Esta sencilla palabra, “antes”, en la boca del chico, desarmó a Pedro. Toda su vida se dividía en dos períodos: antes y después. En efecto, en vida de Susana tenían un perro en la propiedad. Un soberbio boxer salvaje, con los músculos marcados, el hocico negro y corto, cariñoso y bestial a la vez. Lo llamaban Kubilai. Se murió de una crisis de uremia, un año antes que su ama. Susana sufrió mucho, pues ya estaba bastante caída. Ella misma soñaba, en los últimos tiempos, en reemplazar al boxer por otro perro más pequeño y cariñoso. Pedro se acercó a los chicos. La perra, aterrorizada, se sentó, levantó los ojos hacia el hombre del cual dependía su suerte e inclinando la cabeza sobre un lado le tendió una pata temblorosa. Sus movimientos eran de una delicadeza tal que Pedro, divertido, tomó la pata y la estrechó ligeramente. Federico y Amalia lo observaron esperanzados. Bajo sus miradas inocentes se sintió indefenso. Reprochándose su debilidad, descubrió el placer sutil de ceder ante los chicos.

– Es muy cachorra esta Friquette -gruñó.

Y con gesto distraído acarició a la perra, que era evidentemente una cruza de lebrel y fox-terrier.

Ya adoptada, Friquette hacía sus gracias, daba la pata, luego la otra, doblaba el cuello, entrecerraba los ojos de alegría.

– ¿Entonces podemos, señor…? -preguntó Federico con la expresión iluminada.

– Sí -dijo Pedro-. Pero ustedes tendrán que ocuparse de ella. No quiero verla en la casa.

Volvió al auto, dejando tras de sí una estela de gratitud.

La señora Cousinet ya se había ido. En la cocina lo esperaba la comida fría. Luego de la cena y de la lectura de los diarios, Pedro trepó a su habitación. En el momento de acostarse se acercó a la ventana. La luz brillaba, fiel, en el fondo del jardín. Miguel trabajaba en su pared. Esta presencia laboriosa, allí abajo, en la noche, le daba una rara impresión de bienestar y de seguridad. De pie, frente al espacio oscuro y murmurante, Pedro no se decidía a ir a la cama. Empezó a llover. Una lluvia espesa tamborileaba sobre el follaje. El olor de la tierra mojada entró en la habitación. Miguel no iba a poder seguir. En efecto, enseguida la luz se apagó. Seguramente el jardinero había vuelto a su casa. Los chicos ya se habían acostado. ¿Y la perra dónde dormiría?

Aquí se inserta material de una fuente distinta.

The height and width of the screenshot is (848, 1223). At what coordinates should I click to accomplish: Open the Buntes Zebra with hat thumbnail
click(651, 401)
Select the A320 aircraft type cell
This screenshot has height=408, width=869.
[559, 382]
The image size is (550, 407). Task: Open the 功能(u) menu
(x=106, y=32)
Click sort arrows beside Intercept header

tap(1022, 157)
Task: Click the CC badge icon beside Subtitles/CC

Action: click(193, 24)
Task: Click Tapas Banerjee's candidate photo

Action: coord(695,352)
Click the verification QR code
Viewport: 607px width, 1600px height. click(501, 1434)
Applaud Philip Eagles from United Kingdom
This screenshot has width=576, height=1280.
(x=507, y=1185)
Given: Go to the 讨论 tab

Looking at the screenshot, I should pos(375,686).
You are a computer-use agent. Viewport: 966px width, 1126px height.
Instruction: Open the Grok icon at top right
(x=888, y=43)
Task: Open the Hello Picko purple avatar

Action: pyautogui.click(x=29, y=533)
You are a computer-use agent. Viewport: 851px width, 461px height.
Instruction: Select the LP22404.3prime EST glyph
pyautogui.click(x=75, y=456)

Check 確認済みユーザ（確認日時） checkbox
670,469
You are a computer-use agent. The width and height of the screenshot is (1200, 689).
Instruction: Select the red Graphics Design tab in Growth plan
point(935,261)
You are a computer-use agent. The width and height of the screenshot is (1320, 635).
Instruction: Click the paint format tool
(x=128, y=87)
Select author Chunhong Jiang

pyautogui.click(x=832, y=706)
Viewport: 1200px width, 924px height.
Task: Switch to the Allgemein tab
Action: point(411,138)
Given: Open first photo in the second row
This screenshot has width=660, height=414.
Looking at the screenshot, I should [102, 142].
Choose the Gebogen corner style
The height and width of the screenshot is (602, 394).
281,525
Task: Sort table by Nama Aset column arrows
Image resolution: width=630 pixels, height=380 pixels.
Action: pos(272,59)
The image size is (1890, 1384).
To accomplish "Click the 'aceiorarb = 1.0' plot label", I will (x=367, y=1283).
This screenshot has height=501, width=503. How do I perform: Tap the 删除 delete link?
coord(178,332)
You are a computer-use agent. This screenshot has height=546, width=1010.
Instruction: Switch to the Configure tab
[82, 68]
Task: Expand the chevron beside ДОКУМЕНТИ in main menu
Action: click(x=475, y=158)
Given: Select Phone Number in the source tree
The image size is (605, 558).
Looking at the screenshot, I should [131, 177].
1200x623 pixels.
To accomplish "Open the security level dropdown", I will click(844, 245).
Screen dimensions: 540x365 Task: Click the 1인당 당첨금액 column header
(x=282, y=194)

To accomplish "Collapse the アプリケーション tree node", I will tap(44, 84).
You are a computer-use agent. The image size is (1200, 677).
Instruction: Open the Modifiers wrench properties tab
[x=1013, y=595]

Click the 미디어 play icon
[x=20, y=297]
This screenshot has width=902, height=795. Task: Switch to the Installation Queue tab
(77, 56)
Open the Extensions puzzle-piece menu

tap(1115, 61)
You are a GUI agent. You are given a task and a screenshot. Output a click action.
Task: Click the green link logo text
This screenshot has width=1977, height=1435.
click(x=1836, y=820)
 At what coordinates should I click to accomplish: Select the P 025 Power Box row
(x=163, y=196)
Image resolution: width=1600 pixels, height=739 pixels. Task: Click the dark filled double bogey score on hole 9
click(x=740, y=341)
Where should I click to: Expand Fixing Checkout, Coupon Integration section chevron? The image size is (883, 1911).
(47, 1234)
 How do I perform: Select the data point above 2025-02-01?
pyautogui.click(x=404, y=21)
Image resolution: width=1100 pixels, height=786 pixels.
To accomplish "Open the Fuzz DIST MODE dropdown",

Con ellos, sin duda, sobre un montón de trapos. Pedro imaginó el cuadro y deseó la sencilla alegría que había otorgado tan fácilmente.

Dejó abierta la ventana durante la noche. Acunado por el susurro de la lluvia, tuvo la ilusión de que los muros habían desaparecido y que descansaba bajo un árbol, en el centro del jardín. A punto de cerrar los ojos, advirtió que, desde su regreso a “ La Buissonnerie ”, no había pensado ni una sola vez en Nicole.